→ **To do**:
**1.** Set down, word for word, the part of the novel review that opens with the words containing "THE novel is" and closes with "for the rent.".
**2.** According to the novel review, what is the title of the author's first book?
**3.** Write what comes next in the novel review, picking up after its last sentence.

→ **Selected text**:
[Start of section]

THE novel is a radical departure from the author’s first book, ‘Stay With Me’. She probes politics and classism and how the poor and the powerful have consigned to the dustbin can be their undoing. 

This novel is built around Eniola and Wuraola. Eniola and Wuraola first cross paths loosely, but their choices seal their fates. The convergence at the end is devastating. 

Eniola is a secondary school boy, whose teacher’s father is out of a job because the government of the day deems History and a number of subjects unimportant. So, Eniola’s father and several of his colleagues are shown the exit, a situation which leaves many of them dead ‘after a brief illness’. After losing his job, Eniola’s father apparently becomes depressed and stays most time on his bed and staring at the ceiling from where he one day dashes under the bed when the landlord comes asking for the rent.

[End of section]

→ **Information shown**:
[Start of section]

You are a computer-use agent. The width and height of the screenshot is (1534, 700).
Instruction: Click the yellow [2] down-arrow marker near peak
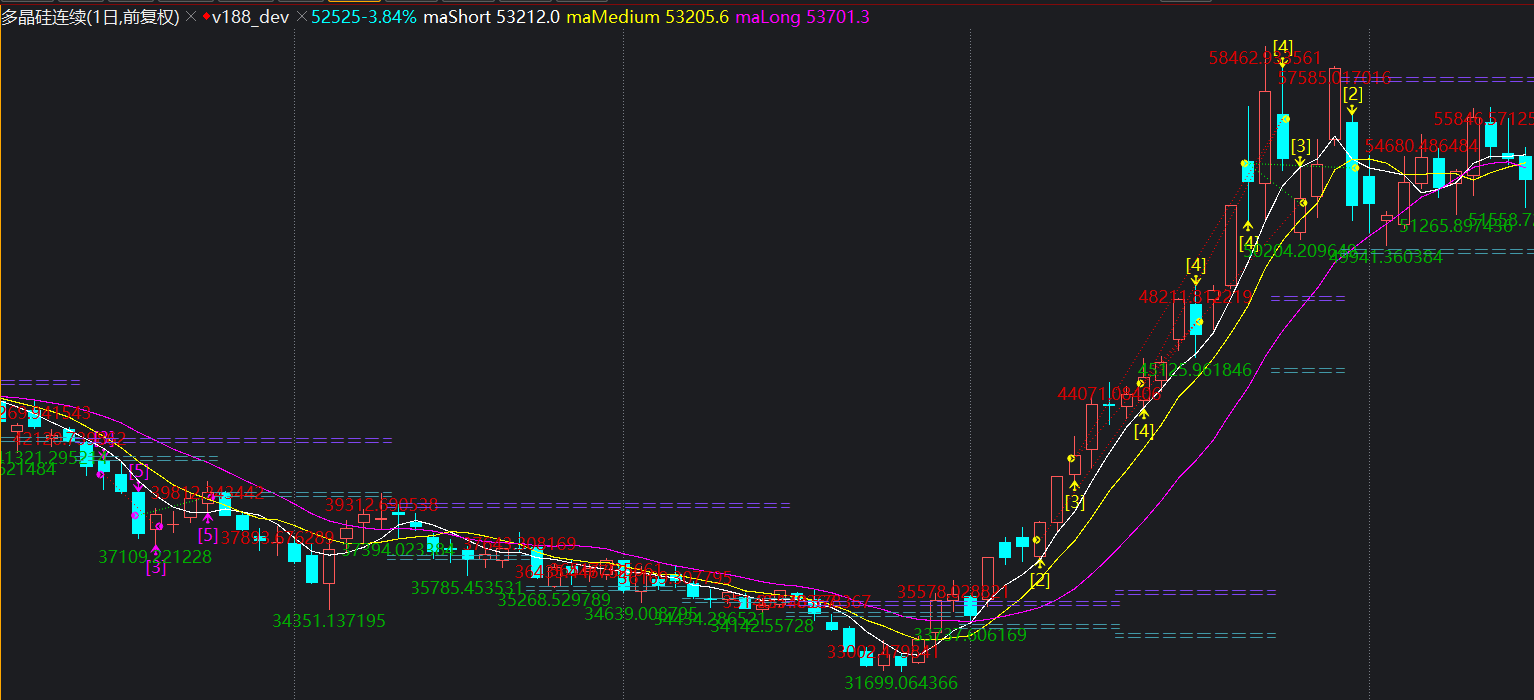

[End of section]

→ **Expected outputs**:
**1.**
THE novel is a radical departure from the author’s first book, ‘Stay With Me’. She probes politics and classism and how the poor and the powerful have consigned to the dustbin can be their undoing. 

This novel is built around Eniola and Wuraola. Eniola and Wuraola first cross paths loosely, but their choices seal their fates. The convergence at the end is devastating. 

Eniola is a secondary school boy, whose teacher’s father is out of a job because the government of the day deems History and a number of subjects unimportant. So, Eniola’s father and several of his colleagues are shown the exit, a situation which leaves many of them dead ‘after a brief illness’. After losing his job, Eniola’s father apparently becomes depressed and stays most time on his bed and staring at the ceiling from where he one day dashes under the bed when the landlord comes asking for the rent.

**2.** 'Stay With Me'

**3.**
Paying school fees for Eniola and his brilliant sister, Busola, feeding them, clothing them and doing anything that requires money become herculean for Eniola’s father, and his mother is forced to resort to picking recyclables on a refuse dump to get cash to support the family. It peaks when Eniola’s mother coerces her kids into street begging, a plan she might have thought of after discovering that a supposedly blind beggar isn’t blind after all.

Wuraola, a freshly-minted medical doctor, lives in affluence. Her father, Makinwa, is a successful business owner who indulges his wife’s, Yeye’s, obsession with gold jewelry.